C’est le propre des crises que d’apparaître là où on ne les attend pas. Il y a un an, dans ces mêmes colonnes, alors que les nouvelles d’un mystérieux virus commençaient tout juste à filtrer de Wuhan, trois aléas géopolitiques étaient présentés comme facteurs de risque pour les investisseurs : des élections américaines clivantes, un Brexit dur, et la somnolence des institutions européennes. Toujours au second plan de la crise sanitaire, les deux premiers n’auront fait passer qu’un léger frisson sur les marchés. Mieux, l’Europe, poussée dans ses retranchements, a fait mentir les sceptiques en concrétisant une avancée historique dans son intégration financière. Et pour finir en beauté, Berlin a aussi mis à profit sa présidence tournante de l’Union européenne au second semestre en précipitant la conclusion d’un accord d’investissement avec la Chine dans les derniers jours de décembre. La surprise de Noël, mais un cadeau empoisonné pour le Vieux Continent.
Sur le papier, l’Europe a évidemment tout intérêt à rééquilibrer ses relations avec Pékin dans un sens moins défavorable. Qui pourrait lui reprocher de négocier pour ses entreprises les mêmes ouvertures que celles accordées aux Etats-Unis dans l’accord sino-américain de « phase 1 » ? Qui pourrait même lui faire grief de jouer sa partition en solo et d’accueillir avec les précautions d’usage l’atlantisme autoproclamé de la future administration Biden, dont on sait qu’elle fera sienne le slogan America First ? Et pourtant, dans cet accord trouvé à la hâte et présenté comme une grande victoire, comment ne pas voir un nouveau signe de la naïveté européenne ?

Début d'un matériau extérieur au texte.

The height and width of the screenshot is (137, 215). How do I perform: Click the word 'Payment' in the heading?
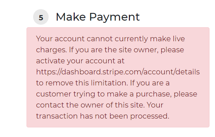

C’est bien Pékin qui souhaitait conclure les négociations avant le changement de locataire à la Maison-Blanche, pour enfoncer un coin entre Washington et Bruxelles. C’est encore Pékin qui a démontré en 2020, avec une diplomatie toujours plus agressive, la valeur toute relative de sa propre signature. A Hong Kong, la nouvelle loi de sécurité fait fi du traité sino-britannique qui s’appliquait à l’ancienne colonie. Quant à l’Australie, coupable d’avoir critiqué la gestion de la crise sanitaire en Chine, la voilà frappée de droits de douane au mépris du traité de libre-échange qui unit les deux pays. C’est avec Pékin, toujours, que les frictions ne manqueront pas de ressurgir lorsqu’il apparaîtra que le patient zéro du coronavirus, aujourd’hui tiré d’affaire, est l’unique vainqueur de la pandémie.
Face à cela, les concessions arrachées par l’Europe semblent bien fragiles. Du droit du travail au respect de la propriété intellectuelle en passant par la résolution des conflits, l’accord de protection des investissements, qui n’est pas un traité commercial, ne vaut que par les vagues promesses du président chinois Xi Jinping. Il n’engagera donc que ceux qui y croient.